• **Selection**
========================================================================

Recapping Kyrie Irving's quest to get everything right in Boston

BOSTON -- "Wall-tham? Wall-thumb? Am I saying that right?" Kyrie Irving wondered.

Twice during his first week on the job with the Boston Celtics, Irving has stopped news conferences to ask reporters how to properly say the name of the Boston suburb that hosts the team's practice facility. For the record, the town of Waltham is pronounced "Wall-tham," though history suggests that has more to do with New England accents than the original intent.

Nevertheless, this is the sort of thing that weighs heavily on Irving's mind right now. This is a man who has repeatedly explained his decision to request a trade from the Cleveland Cavaliers by suggesting that he wants to "perfect his craft" and he is likewise obsessed with adapting to his new surroundings.

Beyond pronunciations, Irving is still trying to settle into his new home. He playfully detailed the frustration of trying to furnish his new place, and the challenge of picking the right paint colors. He'd also like to find some good restaurants where he might be able to blend into the scenery, as unlikely as that seems as the new face of the Celtics franchise.

Yes, there's plenty to work through here, both on and off the court, and yet one thing has been consistent with Irving since he first came to Boston last month for an introductory news conference: his smile. It's ever-present. He smiles throughout interview sessions, he smiles at the notion of what the Celtics might become. He smiles even after putting unleaded gas into the new diesel-craving engine of his beloved Jeep that broke down on his way to his first Celtics practice.

A bunch of Bentley University students were willing to help Irving fix his car, in the rain no less. Instead, Irving called his new employer to say that (1) he was going to be a little late for a meeting with coach Brad Stevens and (2) ask if someone could come fetch him. Sure, he was told, the Celtics would send equipment manager John Connor to get him. But where was Irving?

"Wall-tham? Wall-thumb?" said Irving. "Am I saying that right?"

Al Horford is a four-time All-Star and a veteran entering his 11th NBA season; which is to say, it's hard to impress him on a basketball court. And yet, Horford stood transfixed on the sideline at Boston's practice facility last month while watching Irving go through his first on-court workout with the team.

"I was just blown away," Horford said. "I've played against him over the years. You see him on the court, you see some of the moves, you're impressed like, yeah, he's an All-Star player. He's a really good player. But when you see him work at what he does in practice and how easy he's able to score the ball and handle it and do certain things, it just really blew my mind.

"I don't think people really understand how good a player he is. He's gonna showcase that this year. He needs time to get acclimated and to catch up to speed with everything we have. His ability is unreal. I'm very intrigued to see how the season's gonna develop. He's gonna be great for us."

Horford admitted it was jarring to watch as the Celtics overhauled the roster of a 53-win team this summer. And just as he was coming to grips with the initial batch of changes, Celtics president of basketball operations Danny Ainge traded Isaiah Thomas, Jae Crowder, Ante Zizic and a couple of future draft picks (including the Brooklyn Nets' unprotected 2018 first-round pick) to the Cavaliers in exchange for Irving.

Boston brought back just four players overall. Even after adding the All-Star talents of Gordon Hayward and Irving, Horford needed to digest the overhaul. Horford knew how good Irving was -- heck, he played a huge role in ending Boston's season in May -- but they also had given up a lot to obtain Irving.

========================================================================

• **Dataset rows**
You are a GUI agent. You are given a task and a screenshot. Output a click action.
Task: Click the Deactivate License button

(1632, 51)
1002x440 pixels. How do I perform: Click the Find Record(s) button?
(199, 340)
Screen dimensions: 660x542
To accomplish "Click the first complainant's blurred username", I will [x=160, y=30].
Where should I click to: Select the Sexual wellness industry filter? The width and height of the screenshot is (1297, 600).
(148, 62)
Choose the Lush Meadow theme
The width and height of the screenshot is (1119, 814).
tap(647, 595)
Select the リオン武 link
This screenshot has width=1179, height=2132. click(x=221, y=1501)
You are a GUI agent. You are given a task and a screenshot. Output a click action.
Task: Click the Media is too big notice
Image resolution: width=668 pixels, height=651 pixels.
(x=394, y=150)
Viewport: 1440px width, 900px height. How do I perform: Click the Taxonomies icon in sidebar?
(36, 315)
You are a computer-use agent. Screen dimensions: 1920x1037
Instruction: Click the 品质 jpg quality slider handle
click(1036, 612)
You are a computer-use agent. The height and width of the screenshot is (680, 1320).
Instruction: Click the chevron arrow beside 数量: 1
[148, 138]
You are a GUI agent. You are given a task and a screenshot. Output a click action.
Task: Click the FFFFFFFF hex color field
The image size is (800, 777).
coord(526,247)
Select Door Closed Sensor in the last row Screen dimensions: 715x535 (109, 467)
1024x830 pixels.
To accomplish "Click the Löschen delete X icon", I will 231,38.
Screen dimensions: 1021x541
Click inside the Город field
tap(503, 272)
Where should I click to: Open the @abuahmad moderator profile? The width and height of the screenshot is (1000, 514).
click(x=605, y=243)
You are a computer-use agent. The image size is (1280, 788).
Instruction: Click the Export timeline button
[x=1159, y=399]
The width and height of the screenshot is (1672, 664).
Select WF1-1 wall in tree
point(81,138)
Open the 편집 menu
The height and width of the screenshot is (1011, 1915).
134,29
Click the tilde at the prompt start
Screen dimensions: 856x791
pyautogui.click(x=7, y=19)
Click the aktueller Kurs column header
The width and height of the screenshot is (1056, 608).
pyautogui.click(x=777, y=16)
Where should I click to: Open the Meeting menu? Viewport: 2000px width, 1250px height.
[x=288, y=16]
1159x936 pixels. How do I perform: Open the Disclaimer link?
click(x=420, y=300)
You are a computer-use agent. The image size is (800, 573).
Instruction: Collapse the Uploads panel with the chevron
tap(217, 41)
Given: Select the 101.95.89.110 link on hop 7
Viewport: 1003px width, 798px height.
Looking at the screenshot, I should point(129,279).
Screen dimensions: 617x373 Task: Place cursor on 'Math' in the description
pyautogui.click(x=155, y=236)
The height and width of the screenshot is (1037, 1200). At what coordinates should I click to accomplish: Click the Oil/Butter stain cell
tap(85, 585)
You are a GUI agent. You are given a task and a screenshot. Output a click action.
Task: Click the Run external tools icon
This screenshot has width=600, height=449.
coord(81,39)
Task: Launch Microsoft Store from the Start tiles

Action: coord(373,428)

========================================================================

• **Problems**
**a.** In the article on Kyrie Irving, what kind of fuel did Irving put into his Jeep's diesel engine?
**b.** Rewrite the passage of the article on Kyrie Irving starting at "Recapping Kyrie Irving's" and ending at "his new surroundings.", using "journalists" in place of "reporters".

• **Task answers**
**a.** Unleaded gas.

**b.**
Recapping Kyrie Irving's quest to get everything right in Boston

BOSTON -- "Wall-tham? Wall-thumb? Am I saying that right?" Kyrie Irving wondered.

Twice during his first week on the job with the Boston Celtics, Irving has stopped news conferences to ask journalists how to properly say the name of the Boston suburb that hosts the team's practice facility. For the record, the town of Waltham is pronounced "Wall-tham," though history suggests that has more to do with New England accents than the original intent.

Nevertheless, this is the sort of thing that weighs heavily on Irving's mind right now. This is a man who has repeatedly explained his decision to request a trade from the Cleveland Cavaliers by suggesting that he wants to "perfect his craft" and he is likewise obsessed with adapting to his new surroundings.